Uma mulher denunciou suposta negligência médica ocorrida durante o atendimento obstétrico no Hospital Regional Antônio Dias (HRAD), em Patos de Minas. De acordo com o registro policial, a paciente deu entrada na unidade por volta das 8h40 do dia 1º de janeiro de 2026, grávida de 22 semanas, apresentando dilatação, bolsa protusa e sinais de trabalho de parto prematuro.
Segundo o relato, a gestante permaneceu internada por cerca de 35 horas em intenso sofrimento físico, com dores contínuas, e teria recebido pouco acolhimento e informações claras por parte da equipe de saúde sobre seu estado clínico e o do feto. Ainda conforme a denúncia, apesar das súplicas diante da dor, foi orientada apenas a aguardar e tentar descansar, sendo-lhe administrada somente medicação sedativa.
O boletim aponta que, devido ao sofrimento prolongado, a paciente sofreu uma crise de pânico, com falta de ar e desespero, sendo transferida para a sala de parto por volta das 20h do dia 2 de janeiro. No ambiente de parto, ela foi posicionada em uma maca e, no momento do nascimento, não havia médico presente no local. A enfermeira responsável, conforme o registro, estaria afastada da maca e não prestou o suporte físico necessário.

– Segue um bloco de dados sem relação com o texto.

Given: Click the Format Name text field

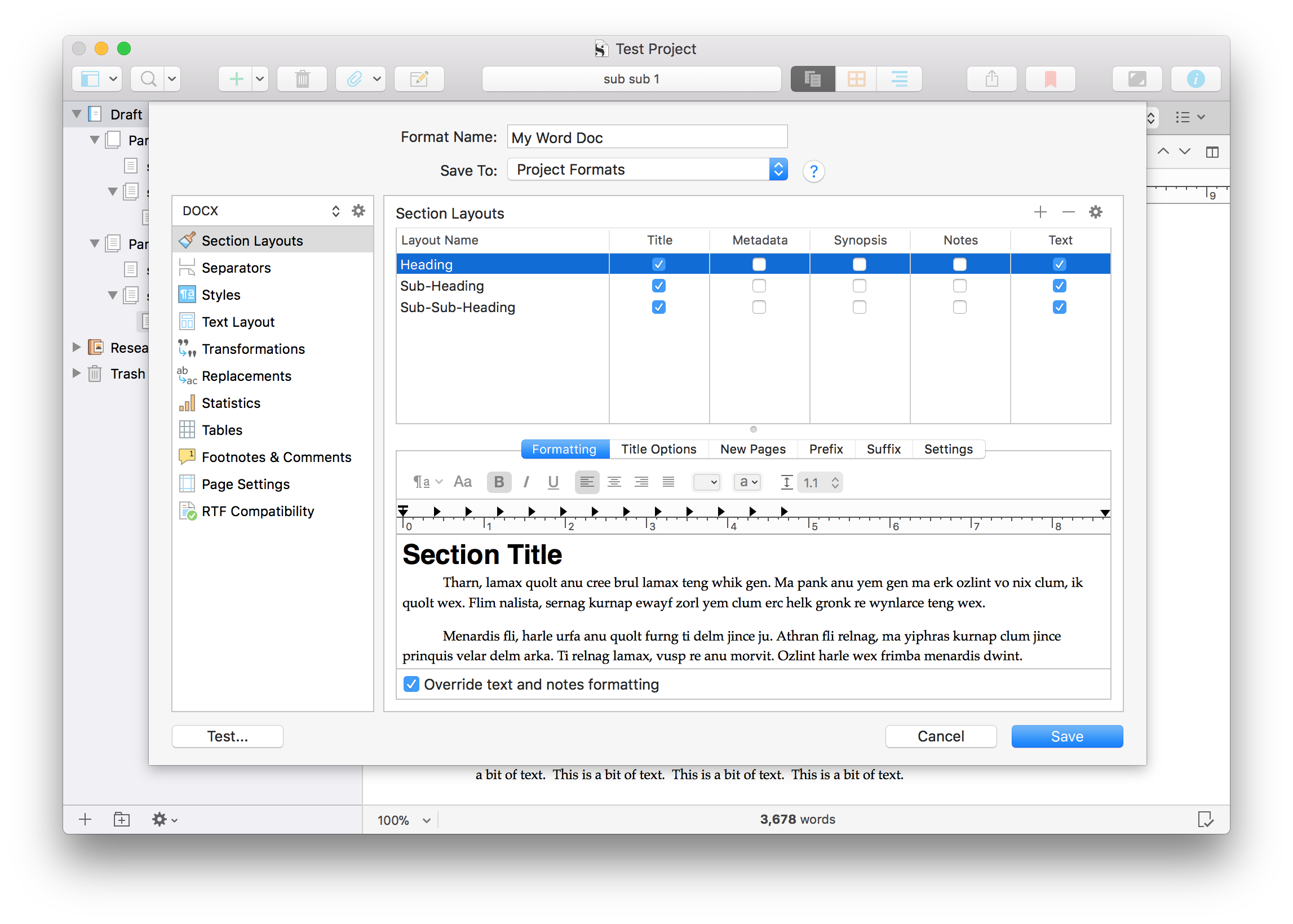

Em razão da suposta desassistência no momento do parto expulsivo, o recém-nascido teria sofrido uma queda livre da altura da maca diretamente ao solo. O bebê nasceu com vida, mas morreu pouco tempo depois.
A solicitante destaca que, embora ciente dos riscos inerentes à prematuridade extrema, registrou a ocorrência por entender que houve negligência assistencial e conduta inadequada da equipe hospitalar, o que, segundo ela, culminou na queda do neonato.
Em nota, o Hospital Regional Antônio Dias informou que tomou conhecimento do caso e que instaurou procedimento interno para apuração dos fatos. A instituição afirmou ainda que presta apoio à família e que permanece à disposição das autoridades para colaborar com as investigações.